Varying slightly from the flour, water, salt, yeast basic sourdough, this bread also has a touch of dairy.  I think it makes the finished bread stale slightly quicker, but we've eaten every morsel so I can't count that much as a negative.  As always, the true test of a good bread (in my opinion) is how good is the toast on days 2, 3, and if I'm lucky, day 4.  It is exceptional toast.  So good, that I was almost tempted to buy a little bunch of overpriced fresh basil and some imported Mexican tomatoes and pretend I was basking in the heat of Summer.  Instead I started a Winter-hearty minestrone soup, anticipating toasted bread in the bottoms of the bowls.

lunch.

I had kind of settled into a rhythm with the Tartine bread method, higher hydration bread that is folded every 30 minutes for 4 hours or so, not requiring the use of my (sometimes compromised) stand mixer or my sensitively skinned hands.  I can now make that bread in my sleep, and sometimes I do, when I start too late in the day and then pull myself groggy from deep, REM sleep to attend to it in the middle of the night.

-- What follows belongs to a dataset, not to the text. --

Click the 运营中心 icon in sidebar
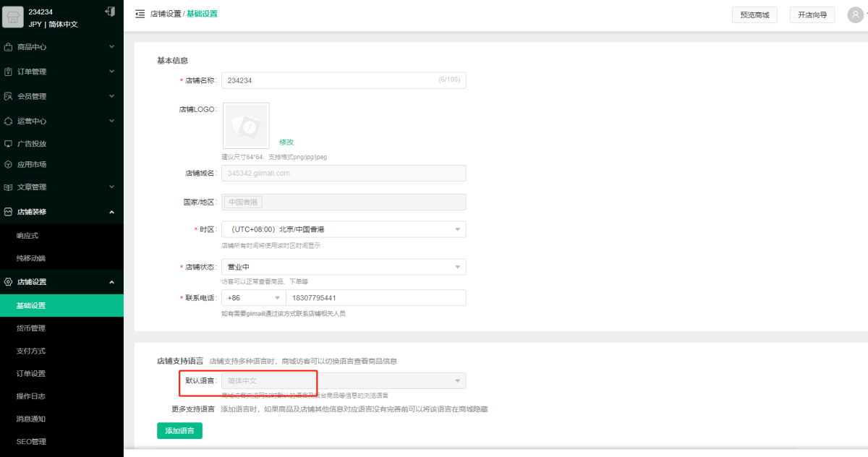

But this Blond Wig bread has me beguiled.  I mix it in my stand mixer for several minutes and then it lazes about on the counter for 6 hours, only being folded 3 times before bench resting.  I've autolysed and not autolysed with similar results, I wouldn't say the extra time spent on the autolyse is even worth it.  I've made the motherdough (60% hydration firm starter) and let it cure at room temperature for 4 hours before putting it into the fridge, and I've made it and popped it right into the cold.  Both methods seem fine to me depending on my time frame.  Without refreshing, the motherdough holds for at least 3 days in the fridge.  I made my breads when it was 2 days old, and when my 100% hydration starter was well fed (and floated in water like Chad Robertson recommends), in the morning before I mix.

Ken Forkish wrote somewhere in that book I'm reading that when the proportion of already fermented dough is high, autolyse isn't really necessary, and I'm suspecting that the small addition of milk makes the gluten break down in a really labor-free way for a home baker.  At any rate, this loaf of bread has a sweet tang that comes from the refrigerated motherdough, a creamy texture and a cracking, brittle crust since I bake in a pot... all with the benefit of not so much work.

NW sourdough

I'll let you pull up the recipe from Northwest Sourdough, but I'll give you my notes for my last loaves, which I had the foresight to scribble on a scrap of paper:

12:45  Mixed dough, no autolyse, using stand mixer.  I let it mix with the dough hook until it pulled away from the sides of the bowl and formed a ball.
13:00  Covered the mixing bowl with a towel and then a stainless lid.  Bulk rise until 19:00, with folds at 15:45, 17:00, and 18:00.
19:00  Preform dough into loaf and bench rest.  I didn't mean for it to rest for a whole hour but it was before-bed reading time.
20:00  Form into loaves.  I only have one brotform but need another, so one went into the basket and another into flour dusted cloth tucked into a colander.  (The bread that rises in the cane basket always looks nicer, and seems to rise better.)  I covered each of the baskets with a plastic bag and put them immediately into the fridge.
06:30  Took loaves out of the fridge.
06:45  Jury rigged my oven into a proofing box (boiling water in a bowl on the lowest shelf, breads still wrapped in plastic, on the shelf above) and let the loaves proof for 3 hours.
09:45  Breads out of the proofer and onto the counter.  Took off the plastic bags and let them sit open to the air while the oven preheated to 500 f.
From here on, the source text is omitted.